John should be read as a יוֹם כִּפּוּר (yom kippur) entrance into the temple: the first five chapters deal with water (ceremonial washing), then light and bread (holy place), then the blood and death, then the High Priest returning from the presence of God alive, signifying the Divine acceptance of the offering and the atonement for the sins of the nation. Of course, this is simplistic: taken with Revelation, it forms a chiastic whole, it has tremendously complex themes of marriage (as the Second Adam follows the footsteps of the first up a hill, into a deep sleep, has his side opened and a bride created from it as well as obeying God on a tree to be the faithful guard of the garden), Eden (his resurrection occurs in a garden, he is seen in a garden, etc), and many more that I've never discovered, but it still works well for a general overview.

Now, for chapter one. Or rather, as far into chapter one as my sleep-deprived mind feels like going. The first two divisions are quite interesting, and are made numerically: the three repetitions of Word in 1 is the foundation of 1-3, then the seven repetitions of light in 4-9 lead to the natural division that takes place between 13 and 14. 14 is lightly distinguished from what came before by a very explicit chiasm (14-18: only begotten, only begotten; grace and truth, grace and truth) that centers yet again--just in case you happened to miss the rather prevalent preceding theme of the Divinity of Christ--that centers yet again on the eternal existence of Christ: "He who comes after me is preferred before me, for He was before me." It also calls himself as his first witness, along with Peter and James. His second witness he calls immediately after; John the Baptist.

19 is the opening bookend of another chiasm that closes in 28: from Jerusalem, Bethabara; Christ Elijah and the Prophet, Christ Elijah and the Prophet; those who sent us, those who were sent; you say, Isaiah said, with the center being focused on the office of John as the prophesied forerunner of the (Incarnated) Deity.

Verse 29 opens another chiasm, in which is a trilogy of John's actions: said, bore witness, testified. It is also the first mention of the Spirit, making this the end of the natural section of 1-34 as an exposition of God, and of Christ as God. Christ was in heaven with God; the Spirit of God is with Christ on earth. This could be viewed as another witness, but the text flows far better as a chiasm: The Word with God in the beginning, the Spirit (of God) on Christ (the Incarnation of the Word) after John; the witnesses (which are bookended by the "He who comes after is preferred before") are at the center.

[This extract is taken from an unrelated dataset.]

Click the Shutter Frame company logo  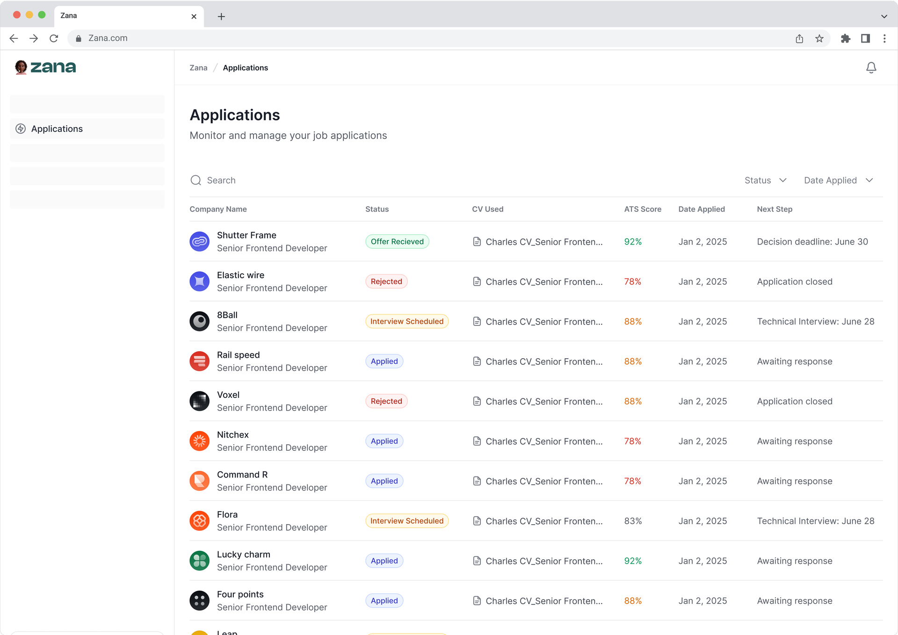point(200,242)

29-34 (Lamb of God, Son of God); 30-33b (He was before me, He who baptizes with the Holy Spirit); 31-33a (I did not know, I did not know); Center, 32: And John bore witness, saying, "I saw the Spirit descending from heaven like a dove, and He remained upon Him."

Also, I don't yet know what to make of it, but the trilogy of "He who comes after me is preferred before me, for He was before me" is repeated for emphasis, but probably also for some structural theme. Were I to guess, it is a part of the overall chiastic structure, the damning Arche chiasm of the passage: 1. only begotten, 3. Lamb of God: center: 2. you don't know Him. But that's a guess, and I haven't yet gotten to the big picture, to the loose chiastic structure.

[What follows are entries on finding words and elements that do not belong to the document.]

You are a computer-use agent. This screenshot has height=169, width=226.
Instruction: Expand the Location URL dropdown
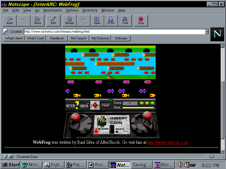pos(207,32)
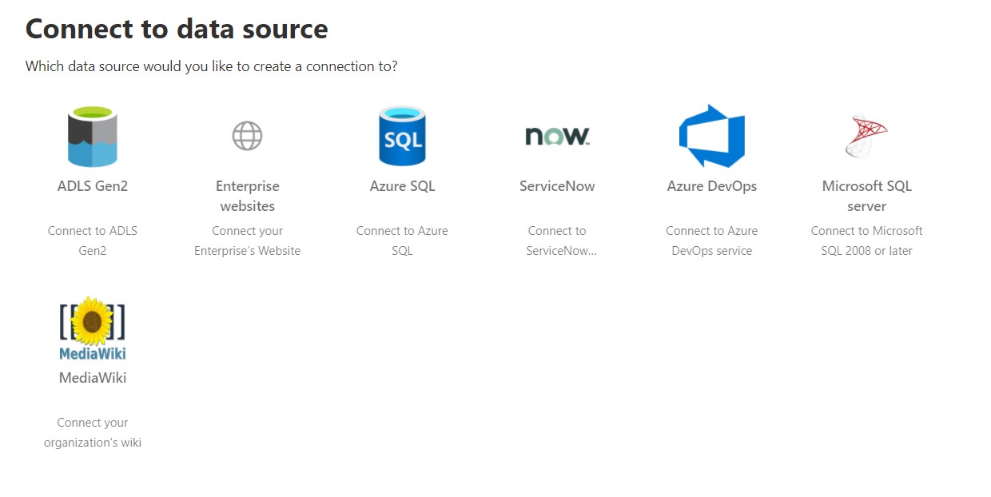This screenshot has height=497, width=991.
Task: Click the 'Connect to Azure SQL' description
Action: tap(402, 240)
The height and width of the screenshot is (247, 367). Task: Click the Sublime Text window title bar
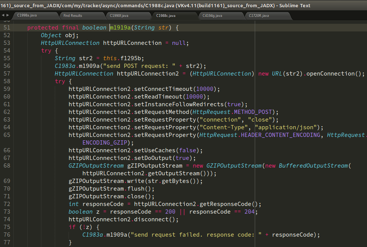pyautogui.click(x=184, y=5)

That is as far as I will go with the structural analysis for the moment. The prevalent, inescapable theme is the utter Deity of Christ, which John asserts completely by verse 14.

So, this is the focus of the first section of John 1. The Word, the second member of the Godhead, was with the First, and comes bearing the Third, as witnessed by a couple of John's, and the Pharisees, parallel to the darkness, did not comprehend the One standing among them (5, 26).